According to Akito Kawahara, director of the museum’s McGuire Center for Lepidoptera and Biodiversity, this was the first time scientists had tested whether tiger beetles were actually noxious to bats.
“Even if you identify a chemical, that doesn’t mean it’s a defense against a particular predator,” Kawahara said. “You don’t actually know until you do the experiment with the predator.”
It turned out tiger beetles don’t use ultrasound to warn bats of their noxiousness. But there was one last possibility. Some moths produce anti-bat ultrasound even though they are palatable. Scientists believe these moths are trying to trick bats by acoustically mimicking the ultrasonic signals of genuinely noxious moth species.
Could tiger beetles be doing something similar? The researchers compared recordings of tiger beetle ultrasound, collected earlier in the study, with recordings of tiger moths already in their database. Upon analyzing the ultrasonic signals, they found a clear overlap and the answer to their question.
Tiger beetles, which do not have chemical defenses against bats, produce ultrasound to mimic tiger moths, which are noxious to bats.
But this behavior is limited to tiger beetles that fly at night. Some of the 2,000 species of tiger beetles are active exclusively during the day, using their vision to chase and hunt smaller insects, and don’t have the selective pressure of bat predation.
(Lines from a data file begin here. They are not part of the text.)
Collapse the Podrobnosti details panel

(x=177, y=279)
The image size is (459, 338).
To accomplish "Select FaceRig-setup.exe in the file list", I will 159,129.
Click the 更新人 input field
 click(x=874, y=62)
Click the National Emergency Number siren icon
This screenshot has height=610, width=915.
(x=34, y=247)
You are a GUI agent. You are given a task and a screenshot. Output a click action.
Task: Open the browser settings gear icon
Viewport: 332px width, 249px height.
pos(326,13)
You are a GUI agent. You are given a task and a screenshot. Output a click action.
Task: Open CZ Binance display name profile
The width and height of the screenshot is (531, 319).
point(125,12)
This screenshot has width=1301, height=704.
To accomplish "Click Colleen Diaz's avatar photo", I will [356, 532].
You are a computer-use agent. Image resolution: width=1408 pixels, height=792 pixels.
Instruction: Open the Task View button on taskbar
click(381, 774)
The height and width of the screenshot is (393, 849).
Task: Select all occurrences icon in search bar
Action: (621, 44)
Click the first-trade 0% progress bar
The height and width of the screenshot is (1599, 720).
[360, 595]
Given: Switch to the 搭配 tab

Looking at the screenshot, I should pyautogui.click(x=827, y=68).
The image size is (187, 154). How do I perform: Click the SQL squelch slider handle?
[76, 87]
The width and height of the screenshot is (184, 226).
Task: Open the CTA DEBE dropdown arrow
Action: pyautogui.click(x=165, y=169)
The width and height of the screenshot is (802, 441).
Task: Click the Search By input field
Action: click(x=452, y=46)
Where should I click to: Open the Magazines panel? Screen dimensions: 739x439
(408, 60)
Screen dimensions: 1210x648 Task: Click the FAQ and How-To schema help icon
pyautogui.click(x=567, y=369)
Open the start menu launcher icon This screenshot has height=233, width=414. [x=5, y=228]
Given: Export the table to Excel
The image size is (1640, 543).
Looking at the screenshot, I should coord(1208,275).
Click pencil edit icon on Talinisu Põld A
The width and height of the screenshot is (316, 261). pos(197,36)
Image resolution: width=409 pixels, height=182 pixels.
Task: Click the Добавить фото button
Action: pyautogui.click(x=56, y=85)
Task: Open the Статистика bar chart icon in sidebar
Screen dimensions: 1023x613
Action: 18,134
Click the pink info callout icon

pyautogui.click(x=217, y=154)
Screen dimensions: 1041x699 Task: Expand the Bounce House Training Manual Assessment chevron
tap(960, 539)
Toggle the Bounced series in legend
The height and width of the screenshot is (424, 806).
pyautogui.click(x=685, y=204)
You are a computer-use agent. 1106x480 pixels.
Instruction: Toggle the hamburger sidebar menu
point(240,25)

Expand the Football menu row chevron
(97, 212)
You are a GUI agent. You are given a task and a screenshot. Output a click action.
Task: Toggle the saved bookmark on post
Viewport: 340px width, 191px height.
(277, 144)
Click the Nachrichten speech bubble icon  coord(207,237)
The 12 diurnal tiger beetle species that the researchers included in the study are evidence of this.
“If you get one of those tiger beetles that goes to sleep at night and play bat echolocation to it, it makes no response at all,” Gough said. “And they seem to be able to pretty quickly lose the ability to be afraid of bat echolocation.”
Researchers suspect there may be even more undiscovered examples of ultrasonic mimicry, given how understudied the acoustics of the night sky are.
“I think it’s happening all over the world,” Kawahara said. “With my colleague, Jesse Barber, we have been studying this together for many years. We think it’s not just tiger beetles and moths. It appears to be happening with all kinds of different nocturnal insects, and we just don’t know simply because we haven’t been testing in this manner.”
These delicate ecological interactions are also at risk of being disrupted soon. Acoustic mimicry needs a quiet environment to work, but human impacts like noise and light pollution are already altering what the night sky looks and sounds like.
“If we want to understand these processes, we need to do it now,” Kawahara said. “There are amazing processes taking place in our backyards that we can’t see. But by making our world louder, brighter and changing the temperature, these balances can break.”
The authors published their study in the journal Biology Letters.
Juliette Rubin, former graduate student at the University of Florida and Jesse Barber of Boise State University were also authors on the study.
This study was funded by the National Science Foundation (grant Nos. IOS-1121739, IOS-1920895, IOS-1920936 and IOS-1121807).